Ya conté en este blog la mala
experiencia que tuve con un psicólogo. Al principio pensé que podría ayudarme,
que me enseñaría a sobrellevar mejor la enfermedad, a gestionar mis emociones,
a encontrarle sentido a esta lucha. Pero con el tiempo la relación dejó de ser
profesional y terminó en una mezcla extraña de confianza mal entendida y
comentarios que nunca debería haber hecho. Uno de esos comentarios se me quedó
grabado a fuego: “La gente con esclerosis acaba sola y siendo una carga para
los demás.”
Recuerdo que en ese momento me
enfadé. Le dije que no era cierto, que no podía generalizar así, que estaba
equivocado. Me negué a aceptar esas palabras. Pero ahora, en noches como esta,
me da rabia reconocer que quizá tenía razón. Cada vez que he intentado abrirme
con alguien, cada vez que he intentado construir algo, cuando llega el momento
de hablar de mi enfermedad, las cosas cambian. Siempre cambian. Al principio me
dicen que no importa, que no es algo que vaya a interferir, que no es algo que
me defina. Pero con el tiempo aparece la distancia, la frialdad, la
indiferencia y luego el adiós. Me he preguntado tantas veces si realmente es
culpa de la enfermedad o si el problema soy yo. Quizá simplemente no soy una
persona digna de amor. Quizá simplemente no soy lo suficientemente importante
para nadie.
Hay días en los que creo que
tengo que seguir luchando, pero hay otros días, como hoy, en los que la idea de
rendirme aparece en mi mente como un pensamiento persistente, como un eco que
no se apaga. ¿Por qué seguir adelante si cada vez que creo haber encontrado a
alguien que realmente se queda, acabo descubriendo que no es así? ¿Por qué
seguir adelante si mi vida parece resumirse en aguantar el dolor, en intentar
no preocupar a los demás, en ser invisible hasta para las personas que dicen
quererme? Hoy me siento agotado, me pesa el cuerpo y el alma, miro hacia
adelante y no veo un camino claro, solo más incertidumbre, más dolor, más
pérdidas. Hoy la idea de rendirme no parece tan descabellada.
Y, sin embargo, aquí sigo, no
porque tenga esperanza, no porque crea que las cosas van a mejorar, sino porque
simplemente no tengo otra opción. Porque no rendirse es un acto mecánico,
porque sigo respirando sin quererlo del todo, porque el tiempo sigue avanzando,
aunque yo no tenga ganas de seguir con él. Porque, aunque en este momento todo
parezca oscuro, aunque la vida se sienta cada vez más vacía, aunque todo lo que
me rodea parezca seguir sin mí, la realidad es que el mundo no se detiene, y yo
sigo aquí, no porque lo elija, sino porque no sé qué más hacer.
No sé si todo lo que acabo de escribir tiene coherencia o si solo estoy dejando que las palabras fluyan sin rumbo, como un pensamiento fragmentado en medio de la noche.

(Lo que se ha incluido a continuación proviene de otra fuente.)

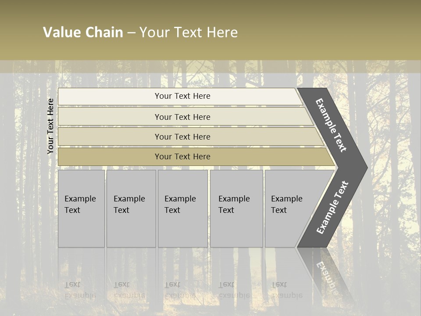The height and width of the screenshot is (316, 421).
Task: Select the fourth gray "Example Text" box from left
Action: click(236, 208)
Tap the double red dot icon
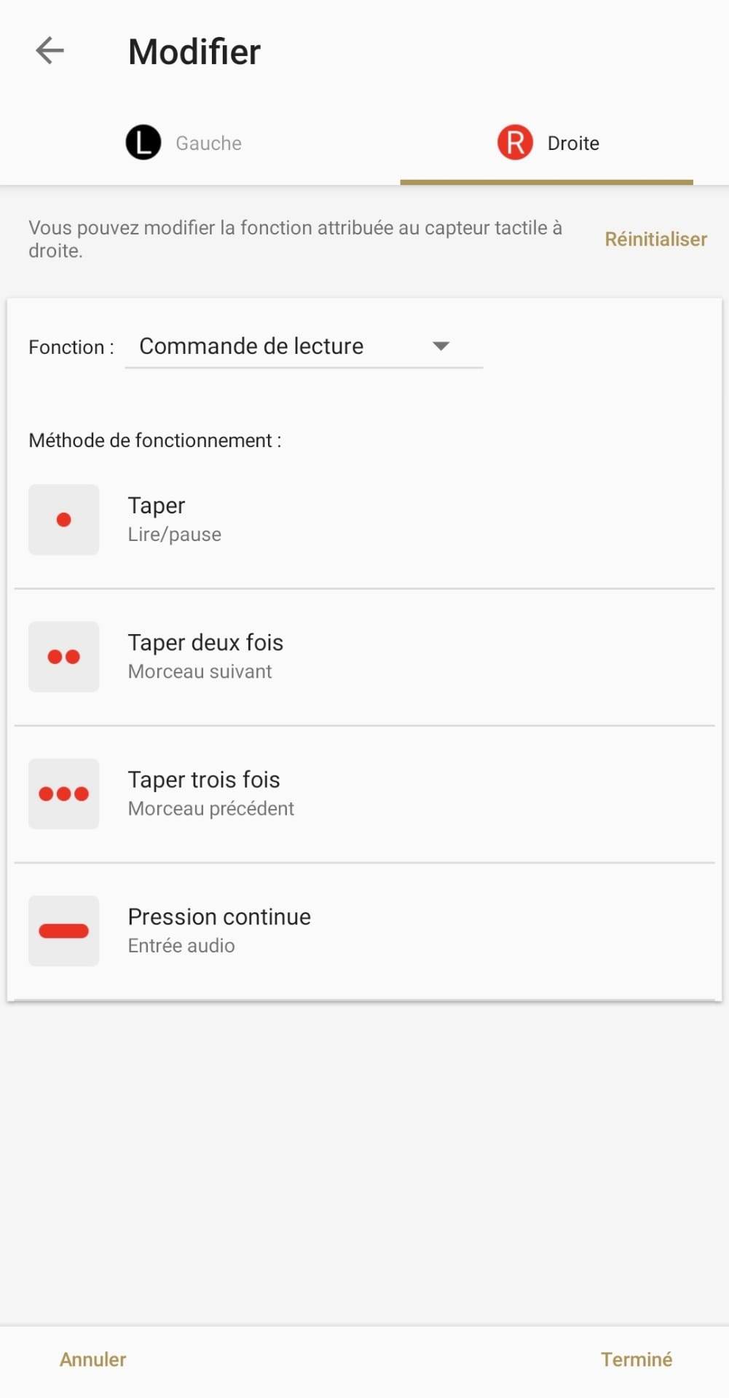 [x=64, y=657]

Pero sé que, cuando llegue el día en que todo termine, ya sea porque mi cuerpo no aguante más o porque yo decida que no vale la pena seguir, este blog quedará aquí. Y si alguien alguna vez quiere entenderme, espero que, entre estas líneas desordenadas, encuentre las razones que quizás nunca supe expresar en voz alta.